=== Recorded information ===
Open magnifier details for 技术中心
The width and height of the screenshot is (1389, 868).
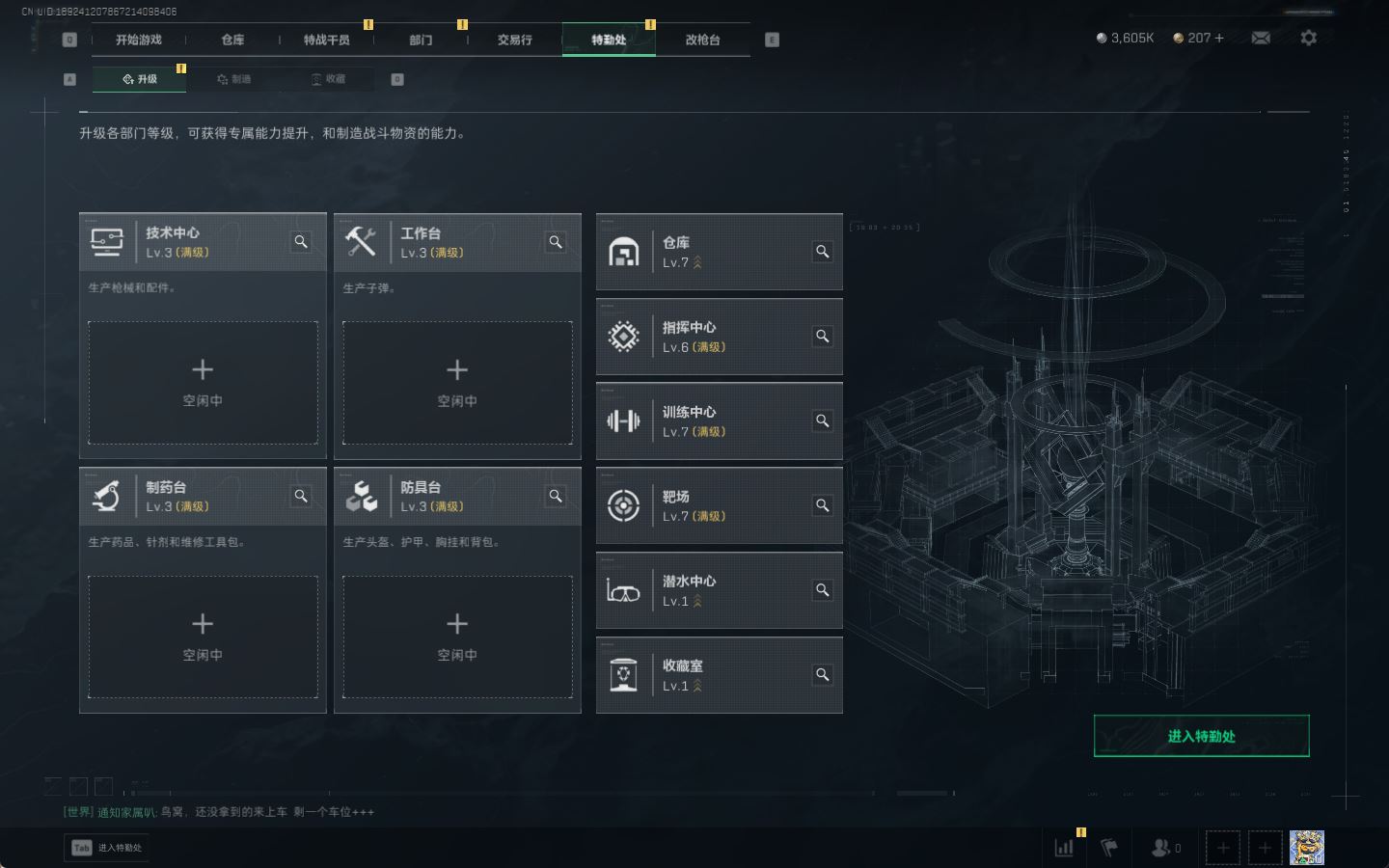(x=301, y=242)
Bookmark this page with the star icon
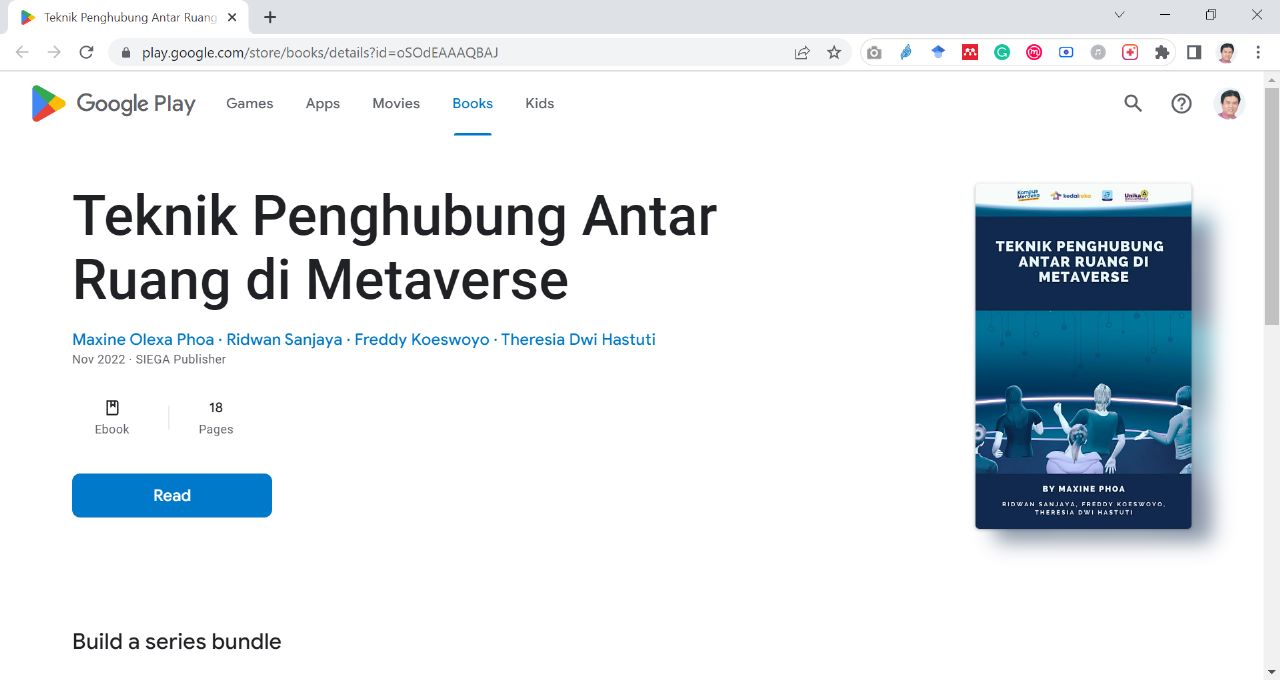Viewport: 1280px width, 680px height. pyautogui.click(x=834, y=53)
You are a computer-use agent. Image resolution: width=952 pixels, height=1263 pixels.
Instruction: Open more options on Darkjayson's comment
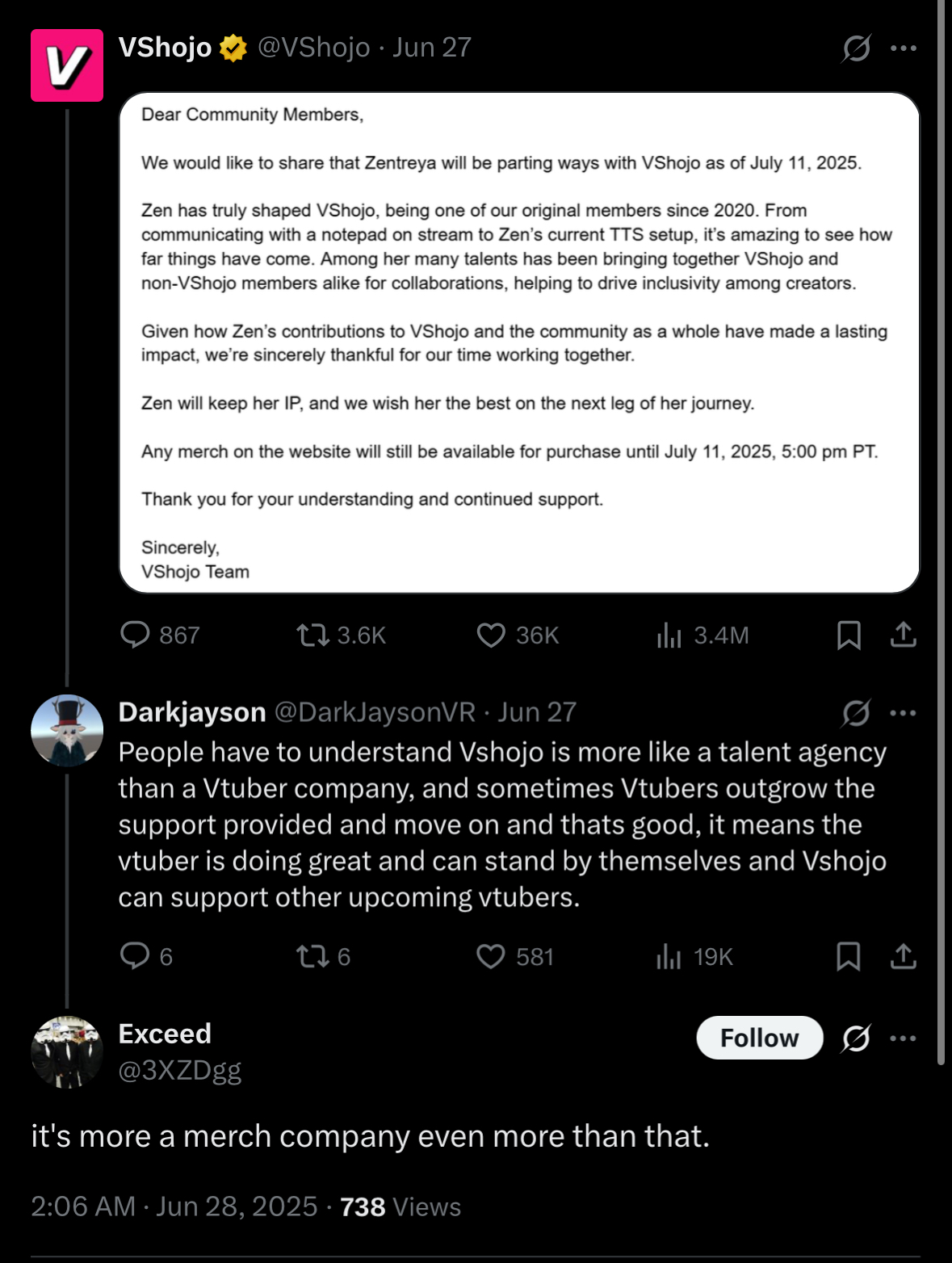point(903,713)
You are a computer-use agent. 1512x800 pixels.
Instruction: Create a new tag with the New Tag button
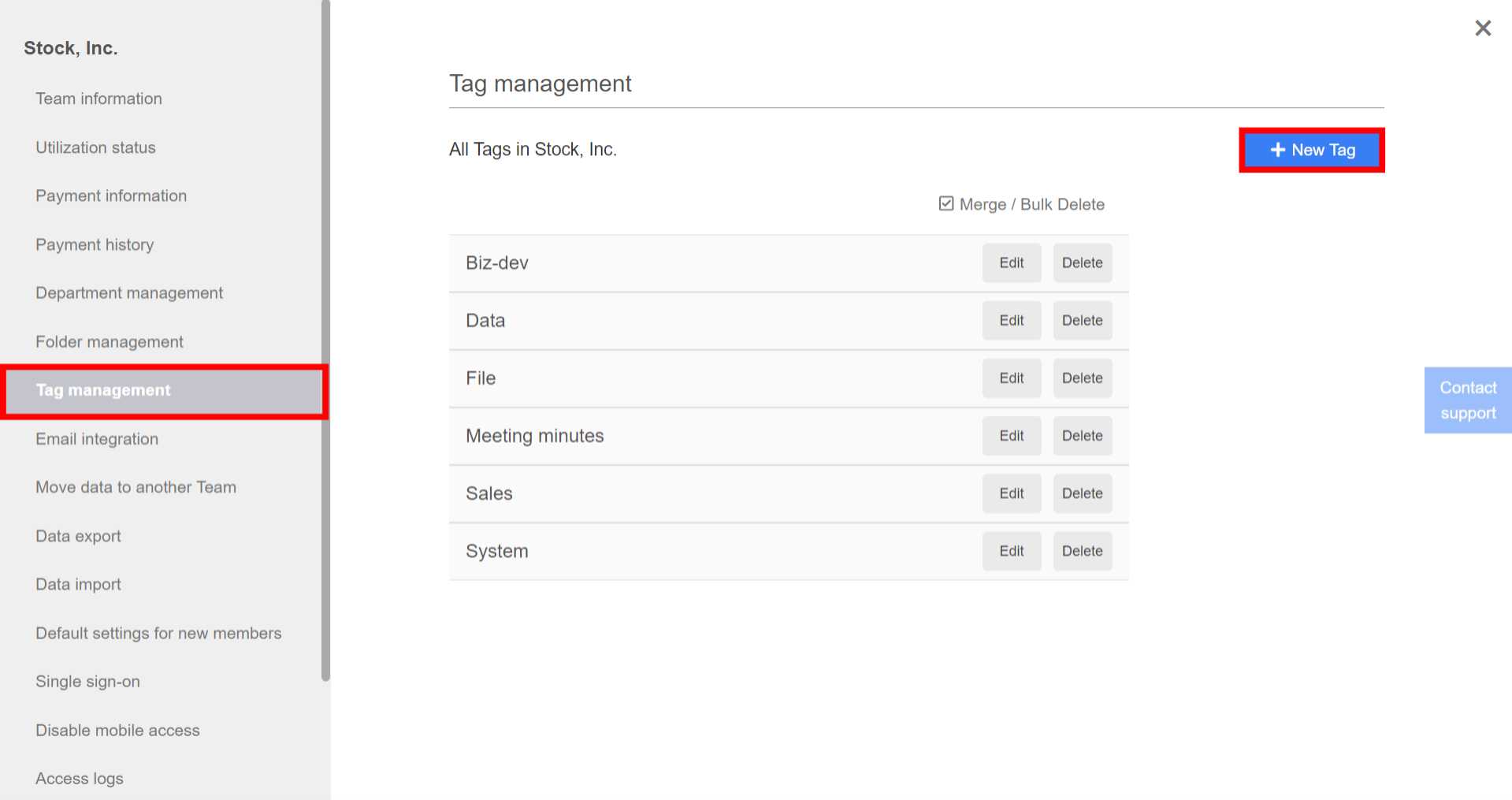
===
#### Task details:
All entries above must be duplicated exactly; please omit any picture they hold.

#### Response area:
Open magnifier details for 技术中心
The width and height of the screenshot is (1389, 868).
(x=301, y=242)
Bookmark this page with the star icon
Viewport: 1280px width, 680px height. pyautogui.click(x=834, y=53)
You are a computer-use agent. Image resolution: width=952 pixels, height=1263 pixels.
Instruction: Open more options on Darkjayson's comment
point(903,713)
You are a computer-use agent. 1512x800 pixels.
Instruction: Create a new tag with the New Tag button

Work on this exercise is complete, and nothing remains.